T hey were poster boys for the boom, and now they're poster boys for the bust. But, unlike others, they have to live with the consequences of their actions. Up to a point. Meet the Stokes brothers or, if you will, Jedward with knobs on.
Simon and Christian Stokes are
35-year-old identical twins who appeared to epitomise the buccaneering spirit of the Celtic Tiger. They are well scrubbed and know how to wear a suit. In 1999, when the tiger was a pup, they opened a restaurant in Dublin which became a celebrated haunt. Bang Café was the place to be.
Everybody who knows them says the Stokes, like Jedward, are polite boys who exude genuine warmth. This, combined with their sense of fashion and good looks, meant they were made for poster-boy status. In 2001, the twins appeared on a programme called Boomtown, which was designed to celebrate successful Celtic cubs.
Inevitably, empire-building kicked in. When one Bang wasn't enough, they bought a company that owned the Clarendon Inn in Dublin's city centre. Away from the hard slog, the brothers drove the right cars, were seen in appropriately well-coiffed female company, and lived up to the image they had created.
The coolness the boys exuded was custom-made for tiger times. This was the age of entrepreneurs, when no real acumen was required to make a go of a business, or flip a property for quick profit. It was taken for granted that the twins had the Midas touch in the world's greatest city. Once, when asked about their business experience prior to Bang, Simon said they worked in their father's restaurant.
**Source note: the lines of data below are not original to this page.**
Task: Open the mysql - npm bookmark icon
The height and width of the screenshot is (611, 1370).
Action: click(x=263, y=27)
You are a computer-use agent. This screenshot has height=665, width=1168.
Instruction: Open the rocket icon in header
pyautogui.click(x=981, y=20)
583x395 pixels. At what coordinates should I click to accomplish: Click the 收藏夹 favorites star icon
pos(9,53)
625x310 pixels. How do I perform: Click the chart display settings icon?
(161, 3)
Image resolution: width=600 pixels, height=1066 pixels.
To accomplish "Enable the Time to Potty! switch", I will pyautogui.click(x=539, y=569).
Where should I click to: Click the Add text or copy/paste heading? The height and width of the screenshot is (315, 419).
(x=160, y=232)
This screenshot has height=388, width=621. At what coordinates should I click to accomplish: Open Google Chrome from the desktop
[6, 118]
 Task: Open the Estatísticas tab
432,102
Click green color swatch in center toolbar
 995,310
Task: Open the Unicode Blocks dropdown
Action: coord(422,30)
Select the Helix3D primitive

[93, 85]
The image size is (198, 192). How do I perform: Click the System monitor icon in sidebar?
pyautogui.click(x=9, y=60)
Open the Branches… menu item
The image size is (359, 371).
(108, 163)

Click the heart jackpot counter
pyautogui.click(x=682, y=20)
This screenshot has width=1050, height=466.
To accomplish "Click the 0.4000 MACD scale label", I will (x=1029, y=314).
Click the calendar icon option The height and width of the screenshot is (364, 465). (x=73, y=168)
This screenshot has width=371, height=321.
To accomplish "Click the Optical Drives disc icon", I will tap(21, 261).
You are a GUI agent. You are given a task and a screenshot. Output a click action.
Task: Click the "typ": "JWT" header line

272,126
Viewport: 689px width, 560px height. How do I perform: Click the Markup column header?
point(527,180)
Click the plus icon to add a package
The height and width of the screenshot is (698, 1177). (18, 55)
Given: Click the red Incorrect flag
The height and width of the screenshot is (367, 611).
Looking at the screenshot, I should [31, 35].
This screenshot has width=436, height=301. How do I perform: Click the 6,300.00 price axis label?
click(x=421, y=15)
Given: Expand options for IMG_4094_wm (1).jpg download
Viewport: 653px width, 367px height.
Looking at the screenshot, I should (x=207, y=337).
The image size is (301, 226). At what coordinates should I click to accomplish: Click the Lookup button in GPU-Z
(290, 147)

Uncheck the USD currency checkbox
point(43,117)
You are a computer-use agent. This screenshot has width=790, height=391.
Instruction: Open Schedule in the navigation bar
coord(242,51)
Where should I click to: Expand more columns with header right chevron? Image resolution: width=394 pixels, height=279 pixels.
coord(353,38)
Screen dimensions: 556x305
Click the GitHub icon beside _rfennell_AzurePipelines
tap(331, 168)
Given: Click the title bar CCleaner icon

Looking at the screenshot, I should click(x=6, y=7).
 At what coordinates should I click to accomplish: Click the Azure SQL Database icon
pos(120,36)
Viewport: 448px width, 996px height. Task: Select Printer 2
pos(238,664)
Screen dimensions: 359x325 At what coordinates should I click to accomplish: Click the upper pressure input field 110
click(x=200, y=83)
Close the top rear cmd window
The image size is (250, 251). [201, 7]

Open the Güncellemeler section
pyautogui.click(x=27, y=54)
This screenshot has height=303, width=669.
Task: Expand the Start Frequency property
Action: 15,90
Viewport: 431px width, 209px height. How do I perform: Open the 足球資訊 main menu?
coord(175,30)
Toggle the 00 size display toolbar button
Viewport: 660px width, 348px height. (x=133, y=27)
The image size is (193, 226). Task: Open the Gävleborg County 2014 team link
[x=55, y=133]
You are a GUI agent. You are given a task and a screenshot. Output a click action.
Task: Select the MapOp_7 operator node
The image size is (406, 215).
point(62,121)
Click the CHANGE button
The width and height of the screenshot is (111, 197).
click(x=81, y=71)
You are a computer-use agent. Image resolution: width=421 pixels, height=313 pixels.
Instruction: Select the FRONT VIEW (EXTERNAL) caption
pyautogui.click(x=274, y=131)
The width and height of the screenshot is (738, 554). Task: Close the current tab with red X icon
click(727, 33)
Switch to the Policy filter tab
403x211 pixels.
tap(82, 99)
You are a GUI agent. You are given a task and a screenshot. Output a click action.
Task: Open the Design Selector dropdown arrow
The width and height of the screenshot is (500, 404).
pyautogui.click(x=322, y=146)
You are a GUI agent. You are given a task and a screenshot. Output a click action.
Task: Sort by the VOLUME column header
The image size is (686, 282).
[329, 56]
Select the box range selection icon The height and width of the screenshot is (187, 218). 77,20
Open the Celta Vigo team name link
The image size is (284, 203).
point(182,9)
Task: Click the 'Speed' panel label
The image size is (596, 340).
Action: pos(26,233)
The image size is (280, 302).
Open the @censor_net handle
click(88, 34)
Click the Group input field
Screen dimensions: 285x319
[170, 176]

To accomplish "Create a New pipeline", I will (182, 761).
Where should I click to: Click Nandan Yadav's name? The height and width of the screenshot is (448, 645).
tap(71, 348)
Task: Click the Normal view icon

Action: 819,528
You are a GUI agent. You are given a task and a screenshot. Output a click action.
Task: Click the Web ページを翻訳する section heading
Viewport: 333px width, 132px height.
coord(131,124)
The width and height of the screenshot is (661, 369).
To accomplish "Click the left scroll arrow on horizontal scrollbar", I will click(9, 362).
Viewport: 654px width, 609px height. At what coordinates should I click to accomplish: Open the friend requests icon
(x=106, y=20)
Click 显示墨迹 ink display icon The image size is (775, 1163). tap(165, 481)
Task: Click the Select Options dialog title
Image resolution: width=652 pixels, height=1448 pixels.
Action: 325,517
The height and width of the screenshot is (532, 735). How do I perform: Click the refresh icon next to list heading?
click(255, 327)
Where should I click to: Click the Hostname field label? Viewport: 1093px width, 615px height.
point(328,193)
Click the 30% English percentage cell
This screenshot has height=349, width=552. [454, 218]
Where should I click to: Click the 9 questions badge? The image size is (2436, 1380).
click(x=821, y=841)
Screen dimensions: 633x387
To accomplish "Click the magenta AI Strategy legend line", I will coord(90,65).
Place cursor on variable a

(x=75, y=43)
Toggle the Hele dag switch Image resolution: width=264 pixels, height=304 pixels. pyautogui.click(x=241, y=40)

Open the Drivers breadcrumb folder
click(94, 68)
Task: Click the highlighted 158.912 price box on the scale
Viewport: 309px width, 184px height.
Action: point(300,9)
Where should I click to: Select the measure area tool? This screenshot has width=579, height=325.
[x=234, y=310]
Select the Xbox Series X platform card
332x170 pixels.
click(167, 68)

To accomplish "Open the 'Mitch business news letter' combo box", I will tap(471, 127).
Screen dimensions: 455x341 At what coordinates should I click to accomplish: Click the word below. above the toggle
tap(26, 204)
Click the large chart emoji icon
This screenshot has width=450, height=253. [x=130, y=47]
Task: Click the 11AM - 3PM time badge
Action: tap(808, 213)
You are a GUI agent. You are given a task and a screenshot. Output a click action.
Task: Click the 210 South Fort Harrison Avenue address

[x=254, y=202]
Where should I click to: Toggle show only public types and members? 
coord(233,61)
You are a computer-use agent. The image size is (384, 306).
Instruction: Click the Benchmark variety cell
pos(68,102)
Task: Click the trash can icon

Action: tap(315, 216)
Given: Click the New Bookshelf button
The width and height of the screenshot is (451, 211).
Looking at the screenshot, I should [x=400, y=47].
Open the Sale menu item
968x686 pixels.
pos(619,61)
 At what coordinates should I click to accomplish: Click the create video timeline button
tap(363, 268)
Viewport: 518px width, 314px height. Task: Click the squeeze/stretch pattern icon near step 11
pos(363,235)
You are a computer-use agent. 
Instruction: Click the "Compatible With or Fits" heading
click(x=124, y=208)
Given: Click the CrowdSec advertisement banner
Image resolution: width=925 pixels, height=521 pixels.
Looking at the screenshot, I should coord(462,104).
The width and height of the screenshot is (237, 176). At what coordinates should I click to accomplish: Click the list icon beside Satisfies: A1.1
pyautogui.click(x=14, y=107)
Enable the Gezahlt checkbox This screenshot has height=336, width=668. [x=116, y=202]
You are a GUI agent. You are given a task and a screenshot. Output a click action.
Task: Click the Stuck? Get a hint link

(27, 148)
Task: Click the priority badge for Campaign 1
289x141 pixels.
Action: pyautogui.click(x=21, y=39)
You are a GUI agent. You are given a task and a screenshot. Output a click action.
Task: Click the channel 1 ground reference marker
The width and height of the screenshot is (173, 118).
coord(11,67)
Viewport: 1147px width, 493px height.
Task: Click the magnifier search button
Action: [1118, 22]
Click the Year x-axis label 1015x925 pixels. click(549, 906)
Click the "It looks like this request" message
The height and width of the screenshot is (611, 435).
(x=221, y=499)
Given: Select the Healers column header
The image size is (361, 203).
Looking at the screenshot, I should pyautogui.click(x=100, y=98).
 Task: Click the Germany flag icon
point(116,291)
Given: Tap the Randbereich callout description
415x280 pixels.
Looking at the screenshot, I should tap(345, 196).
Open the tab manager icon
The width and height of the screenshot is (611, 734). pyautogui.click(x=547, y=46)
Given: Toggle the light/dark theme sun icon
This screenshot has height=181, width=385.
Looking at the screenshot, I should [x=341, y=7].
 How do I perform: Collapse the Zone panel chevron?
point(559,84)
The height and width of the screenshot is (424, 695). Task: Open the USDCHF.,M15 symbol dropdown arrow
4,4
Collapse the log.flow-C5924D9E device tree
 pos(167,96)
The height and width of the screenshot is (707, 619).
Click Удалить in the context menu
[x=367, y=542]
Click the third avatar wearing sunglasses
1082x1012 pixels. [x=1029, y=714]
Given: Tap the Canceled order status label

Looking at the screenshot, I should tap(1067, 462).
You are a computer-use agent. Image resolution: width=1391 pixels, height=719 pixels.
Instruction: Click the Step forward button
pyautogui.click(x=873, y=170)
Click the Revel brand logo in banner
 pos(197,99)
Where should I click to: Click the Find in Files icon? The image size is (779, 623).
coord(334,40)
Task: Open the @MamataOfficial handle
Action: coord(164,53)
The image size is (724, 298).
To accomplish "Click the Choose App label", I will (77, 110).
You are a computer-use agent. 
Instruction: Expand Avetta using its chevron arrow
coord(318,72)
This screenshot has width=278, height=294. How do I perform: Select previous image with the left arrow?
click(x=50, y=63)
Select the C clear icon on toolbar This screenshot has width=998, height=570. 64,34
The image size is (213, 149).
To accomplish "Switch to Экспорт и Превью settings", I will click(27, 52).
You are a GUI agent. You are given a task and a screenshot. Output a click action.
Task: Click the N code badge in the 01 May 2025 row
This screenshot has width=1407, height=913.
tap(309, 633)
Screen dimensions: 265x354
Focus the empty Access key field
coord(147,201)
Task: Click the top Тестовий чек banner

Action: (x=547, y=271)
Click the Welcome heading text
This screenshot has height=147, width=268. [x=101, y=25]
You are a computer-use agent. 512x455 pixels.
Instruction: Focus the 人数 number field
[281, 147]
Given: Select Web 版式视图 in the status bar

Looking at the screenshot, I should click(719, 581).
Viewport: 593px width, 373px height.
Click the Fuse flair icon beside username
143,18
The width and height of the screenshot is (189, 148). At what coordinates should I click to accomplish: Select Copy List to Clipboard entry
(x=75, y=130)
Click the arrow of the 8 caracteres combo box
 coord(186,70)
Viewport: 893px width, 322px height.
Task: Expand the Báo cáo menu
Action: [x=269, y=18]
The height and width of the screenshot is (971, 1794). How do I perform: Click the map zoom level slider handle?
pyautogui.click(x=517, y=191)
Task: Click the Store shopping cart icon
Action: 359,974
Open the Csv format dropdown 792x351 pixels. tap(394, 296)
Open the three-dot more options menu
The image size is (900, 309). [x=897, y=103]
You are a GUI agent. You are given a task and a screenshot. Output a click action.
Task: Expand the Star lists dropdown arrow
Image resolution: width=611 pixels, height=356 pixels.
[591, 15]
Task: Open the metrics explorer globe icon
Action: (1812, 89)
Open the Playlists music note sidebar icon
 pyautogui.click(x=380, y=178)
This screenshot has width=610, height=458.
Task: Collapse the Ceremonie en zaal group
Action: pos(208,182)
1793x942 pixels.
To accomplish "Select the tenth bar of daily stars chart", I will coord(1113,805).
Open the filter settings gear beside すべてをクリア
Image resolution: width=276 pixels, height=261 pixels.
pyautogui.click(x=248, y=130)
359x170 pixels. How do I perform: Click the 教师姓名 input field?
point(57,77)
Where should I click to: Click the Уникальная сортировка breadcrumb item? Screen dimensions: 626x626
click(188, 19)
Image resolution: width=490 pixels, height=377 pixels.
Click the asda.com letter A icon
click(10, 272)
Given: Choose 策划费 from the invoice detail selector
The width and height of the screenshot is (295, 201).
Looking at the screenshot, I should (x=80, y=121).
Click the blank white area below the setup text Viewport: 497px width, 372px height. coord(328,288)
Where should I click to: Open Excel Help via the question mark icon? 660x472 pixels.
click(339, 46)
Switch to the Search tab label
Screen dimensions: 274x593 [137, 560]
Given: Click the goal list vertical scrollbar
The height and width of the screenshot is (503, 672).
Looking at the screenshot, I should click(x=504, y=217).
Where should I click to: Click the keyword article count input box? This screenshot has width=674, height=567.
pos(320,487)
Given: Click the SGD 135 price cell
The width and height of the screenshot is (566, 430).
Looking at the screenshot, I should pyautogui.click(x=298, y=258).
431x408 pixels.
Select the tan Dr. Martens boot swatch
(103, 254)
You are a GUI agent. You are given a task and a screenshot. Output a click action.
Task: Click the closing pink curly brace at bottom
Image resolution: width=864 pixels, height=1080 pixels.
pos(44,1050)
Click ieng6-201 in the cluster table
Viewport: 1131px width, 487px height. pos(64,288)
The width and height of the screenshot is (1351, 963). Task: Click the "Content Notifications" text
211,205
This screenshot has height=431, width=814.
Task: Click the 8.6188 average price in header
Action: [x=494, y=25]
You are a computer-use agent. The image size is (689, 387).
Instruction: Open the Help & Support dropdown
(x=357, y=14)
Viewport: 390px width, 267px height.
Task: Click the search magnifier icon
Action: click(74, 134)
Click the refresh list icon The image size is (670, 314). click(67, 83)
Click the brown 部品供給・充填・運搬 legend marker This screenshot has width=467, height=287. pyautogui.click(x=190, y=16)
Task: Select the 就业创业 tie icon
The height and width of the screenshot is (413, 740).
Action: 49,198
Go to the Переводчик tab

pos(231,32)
"I'd clean bathrooms in the morning. I worked behind the bar. We didn't mind because you have to learn all that stuff. The key to success is being willing to do everything yourself. You can't say, 'Oooo, I'm in a pretty suit, I can't do that'." Apart from helping out the old man, they made a crust in modelling, before opening Bang when they were 24 years of age.
Then, in 2008, another entrepreneurial leap. The buccaneering brothers leased a building on St Stephen's Green from the poster daddy of the boom, Johnny Ronan. They spent €3m refurbishing it, and opened Residence, a club for Celtic cubs. The social pages were agog.
Within months, the country was en route down the tubes and the Stokes' empire with it. Bang went bang, and the accounts revealed it had been shipping huge losses even before the economy turned.
The other company, which had owned the Clarendon, went into receivership. Residence was the next to go bang. What became apparent was the brothers' expertise was in image-making and all that jazz. The Midas touch had been a mirage.
Last July, Residence was taken over by somebody called Olivia Gaynor-Long. At the time she said she was keeping the Stokes twins on the payroll. Then, last week, it was announced the boys' services were no longer required in their dream club. Out the door and into the wilderness of a recession.
Their plight has evoked sympathy in the circles in which they moved. There is little sign of schädenfreude. On the face of it, the brothers are an example of the different fates that now await those who prospered during the bubble years, only to fall flat once the smoke cleared.
Bankers and senior civil servants walk away to enjoy fat pensions irrespective of the havoc they wreaked. The political stage is still occupied by people who were at the tiller during those illusionary days. As of yet, they have not paid a price. When, and if, they do, they will join others like Bertie Ahern and Charlie McCreevy on bloated pensions, which bear no resemblance to the realities of life in Ireland at the moment.
Meanwhile, those like the Stokes, who flew too close to the sun, leave the stage with next to nothing. For them, the market giveth and then the market taketh away. Unlike the bankers and politicians who championed bubble economics, most business people must endure the downside of the risk involved.
There is also, however, a darker element to the rise and fall of the twins. Last January, processing the receivership in the High Court, Judge Peter Kelly was scathing in his comments on the brothers.
They had traded using employees' tax money owed to the Revenue. Money had also been taken out of the company to make irregular loans to other companies associated with the brothers. The judge said it was a remarkable feature that the Residence club had never traded profitably but actually traded using tax monies and now owed €1.2m to the Revenue. This was "a form of thieving", Kelly said.
The brothers were also referred to in court as "delinquent directors" and the judge forwarded the case to the Office of the Director of Corporate Enforcement.
Effectively, the twins were cooking the books in an attempt to defy the realities of business. In doing so, they were denying their employees the benefits that accrue from PRSI payments. Nobody but the judge has voiced sympathy for these workers in one of the lowest-paying sectors of the economy. In their determination to defy the realities of business, to live up to the image they had created, the twins had gone down a dark, dirty alley.
In most other developed countries which offer fidelity to full-on capitalism, the Stokes' behaviour would be rigorously examined for possible criminality. Precedence tells us that won't be the case here.
One wonders how the law might have dealt with a disgruntled employee who took it upon himself to steal some property from an employer in the catering sector.
While the Stokes twins have had to walk away with their tails between their legs, the concept of taking responsibility for one's actions is still a relative one in this country.